For the Love of Missionaries
If my heart and mind are clean sheets of glass for the year, my experience with each of Project Conversion’s Mentors is a unique fingerprint left upon the glass. No two are alike and each leaves an indelible mark upon my progress.
Last night during a weekly meeting with my two young Mentors, something happened. The meetings are usually very organized and topical. My Mentors (the LDS church calls these young missionaries “Elders”) always start off asking how my week was so far, if I had any questions since our last meeting, or if I’ve had any unique experiences during the week. We then cover certain doctrine or beliefs of the church and talk about application.
The meeting last night went completely off the rails in terms of church instruction and, well, I became the target of the questions.
“Brother Bowen,” the most senior of the two asked, “How has reading the Book of Mormon and learning about the gospel of Jesus Christ made you feel?”
Here we go, I thought, talking about my feelings again. I thought we got passed this point. I thought these meetings were about facts and figures and tenants and doctrine. No. Like a good teacher, these young men asked me to spiritually and mentally engage what they taught me.
“I have some personal reservations about some of the details,” I said, “However in general, I feel that Jesus was a good teacher.”
I won’t go into the two-hour philosophical marathon here, but there is something I want to hit on that is unique to this month. This is the first month where my teachers have pressured me to not only learn about the faith, but to learn about it in order to consider joining the church. This was annoying at first. I felt as though every question was rehearsed, planned, and loaded toward that end. These guys don’t care about Project Conversion’s mission, they just want another notch in their “convert” belt so they can score points with God.
Last night’s interaction with these guys changed my whole outlook and was easily one of the most powerful and humbling experiences I’ve had with Project Conversion.
You could say that, during our talk, we laid it all out. We spoke no holds barred about how we felt, what our concerns were, what we wanted. The pressure in the room was palpable. I could see it in their eyes; they wanted so bad for me to understand and come to a spiritual summit where all is clear. By this point I knew they had run out of trained responses to my questions. Many of our statements began with, “Please don’t take offense,” or “I’m just going to be honest,” and we bounced off one another like hockey players for two hours.
Then, the newest Elder spoke toward the end of the meeting and changed everything. I had reservations about this kid at first. He seemed nervous when we met, even unsteady in his faith, as if his faith might crumble beneath the weight of one of my questions at any moment. But last night toward the end, he told us that he had something to say, only he couldn’t quite find the words.
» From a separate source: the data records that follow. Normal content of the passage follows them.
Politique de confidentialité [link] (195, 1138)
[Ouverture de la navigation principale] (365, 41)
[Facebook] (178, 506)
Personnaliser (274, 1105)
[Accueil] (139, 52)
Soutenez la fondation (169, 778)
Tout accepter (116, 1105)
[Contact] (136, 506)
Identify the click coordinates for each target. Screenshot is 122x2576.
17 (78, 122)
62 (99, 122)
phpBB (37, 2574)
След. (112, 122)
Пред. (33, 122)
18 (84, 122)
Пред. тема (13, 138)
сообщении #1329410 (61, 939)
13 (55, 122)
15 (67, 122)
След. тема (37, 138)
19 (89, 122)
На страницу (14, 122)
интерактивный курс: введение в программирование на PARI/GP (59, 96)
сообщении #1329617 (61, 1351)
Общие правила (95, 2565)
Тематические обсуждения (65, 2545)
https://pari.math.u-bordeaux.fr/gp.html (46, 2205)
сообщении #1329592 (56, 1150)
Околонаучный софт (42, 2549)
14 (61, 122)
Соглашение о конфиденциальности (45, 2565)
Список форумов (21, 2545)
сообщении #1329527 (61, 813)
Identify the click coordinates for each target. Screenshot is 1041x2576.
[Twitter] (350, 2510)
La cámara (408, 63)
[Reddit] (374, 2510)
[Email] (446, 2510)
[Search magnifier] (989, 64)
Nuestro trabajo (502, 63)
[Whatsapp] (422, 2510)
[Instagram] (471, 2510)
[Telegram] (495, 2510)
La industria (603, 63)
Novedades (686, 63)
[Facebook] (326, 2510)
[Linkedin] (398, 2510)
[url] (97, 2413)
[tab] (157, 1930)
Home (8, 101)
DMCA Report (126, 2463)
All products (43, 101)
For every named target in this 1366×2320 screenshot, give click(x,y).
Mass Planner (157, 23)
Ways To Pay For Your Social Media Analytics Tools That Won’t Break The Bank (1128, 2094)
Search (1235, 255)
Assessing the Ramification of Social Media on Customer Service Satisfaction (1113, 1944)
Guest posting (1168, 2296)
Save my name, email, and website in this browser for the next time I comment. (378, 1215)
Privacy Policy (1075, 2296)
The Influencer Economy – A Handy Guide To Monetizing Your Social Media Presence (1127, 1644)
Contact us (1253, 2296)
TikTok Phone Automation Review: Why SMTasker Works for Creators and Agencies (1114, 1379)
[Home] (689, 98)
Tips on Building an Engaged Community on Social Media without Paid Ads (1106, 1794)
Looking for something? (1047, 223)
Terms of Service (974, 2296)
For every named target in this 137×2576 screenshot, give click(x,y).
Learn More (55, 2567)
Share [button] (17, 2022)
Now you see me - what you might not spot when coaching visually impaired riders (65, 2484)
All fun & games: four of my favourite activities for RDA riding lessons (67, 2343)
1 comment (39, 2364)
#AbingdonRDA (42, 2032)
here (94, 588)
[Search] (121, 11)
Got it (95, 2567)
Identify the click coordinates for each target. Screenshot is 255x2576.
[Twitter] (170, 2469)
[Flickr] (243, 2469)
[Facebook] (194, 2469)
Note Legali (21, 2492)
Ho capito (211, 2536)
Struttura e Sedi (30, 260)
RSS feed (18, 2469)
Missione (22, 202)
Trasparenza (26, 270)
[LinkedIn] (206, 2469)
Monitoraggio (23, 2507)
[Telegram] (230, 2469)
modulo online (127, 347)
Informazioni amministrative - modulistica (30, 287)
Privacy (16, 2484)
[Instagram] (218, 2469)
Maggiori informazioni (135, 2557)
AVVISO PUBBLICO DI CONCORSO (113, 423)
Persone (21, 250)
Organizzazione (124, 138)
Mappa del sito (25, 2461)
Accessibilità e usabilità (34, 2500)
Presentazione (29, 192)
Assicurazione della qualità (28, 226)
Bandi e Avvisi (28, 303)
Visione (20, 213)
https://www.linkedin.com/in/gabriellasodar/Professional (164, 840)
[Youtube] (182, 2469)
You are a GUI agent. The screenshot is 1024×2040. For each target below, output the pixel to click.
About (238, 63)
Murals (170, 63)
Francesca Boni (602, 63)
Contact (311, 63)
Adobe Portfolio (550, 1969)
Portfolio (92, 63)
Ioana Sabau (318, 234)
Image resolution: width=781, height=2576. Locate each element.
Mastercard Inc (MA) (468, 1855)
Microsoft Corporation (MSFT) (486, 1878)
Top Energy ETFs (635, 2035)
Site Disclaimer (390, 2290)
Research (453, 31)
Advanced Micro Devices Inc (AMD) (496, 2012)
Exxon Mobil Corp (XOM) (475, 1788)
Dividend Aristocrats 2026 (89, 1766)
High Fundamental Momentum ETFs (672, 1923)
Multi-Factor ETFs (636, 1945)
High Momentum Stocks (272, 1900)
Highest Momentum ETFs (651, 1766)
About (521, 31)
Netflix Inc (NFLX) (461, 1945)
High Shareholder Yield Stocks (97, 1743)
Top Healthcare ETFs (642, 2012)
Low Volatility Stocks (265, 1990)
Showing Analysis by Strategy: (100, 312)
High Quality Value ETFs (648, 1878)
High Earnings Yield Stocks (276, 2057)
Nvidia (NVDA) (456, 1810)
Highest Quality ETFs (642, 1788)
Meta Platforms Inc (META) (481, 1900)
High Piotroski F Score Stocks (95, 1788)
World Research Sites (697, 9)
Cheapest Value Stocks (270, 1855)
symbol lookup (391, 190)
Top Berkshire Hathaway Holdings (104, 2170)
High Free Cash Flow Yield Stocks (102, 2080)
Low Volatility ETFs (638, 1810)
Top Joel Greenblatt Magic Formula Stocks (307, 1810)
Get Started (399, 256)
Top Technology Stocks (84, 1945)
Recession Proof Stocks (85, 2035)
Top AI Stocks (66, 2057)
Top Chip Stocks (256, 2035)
Silence covered the room like a thick, smothering blanket. He fidgeted and had a few false starts. In fact, he looked choked up. This young man looked up at me and, paraphrasing, he said “I was told that I might get attached to some of the people we teach. Spending this time with you, Brother Bowen, I feel I’ve grown to love you.” Of course I threw in some comic relief. He continued, “I just want you to know from the bottom of my heart that I know this gospel is true, that it can bring great joy–the greatest joy–to your life. I know that this gospel means that we can spend eternity with our family–that we don’t have to wander around alone after death. I’m not on this mission for me, but because I care enough and believe enough in Christ to share it with others. Through teaching you, I feel as though my testimony and faith has strengthened. I dunno, I just wanted to tell you that. In Jesus’ name I pray, Amen.”
Congregation, at that moment it was like the entire reality of these two men opened before me. I felt a love and sincerity that I rarely experience from a teacher. At that point I understood their faith and why they are on missions. Sometimes I wondered why they devoted so much time to me even though they know I’m leaving at the end of the month. For them, the gospel is like the cure for cancer, only in this case it’s the cure for spiritual death. The cure they hold is free and accessible to everyone, all they have to do is share it. If you believed with all your being that you held the secret–the cure–to something universally fatal, what would you do to share it, even with people you knew would turn you away?
That is the love of a missionary–of my Mentors–and through studying the life of Christ, it was also the love and devotion he shared while among mankind. He knew they would reject him, but he came, taught, and offered his life anyway.
So the next time two young men in short-sleeve white shirts and ties knock on your door to share the gospel, invite them in and offer them something cool to drink. You have no idea what they’ve given up to be with you, how nervous they are, and how much they care. You don’t have to convert, just show them the love they offer to you. And who knows, maybe the medicine they offer is for you after all.
LDS missionaries keep going…only harder.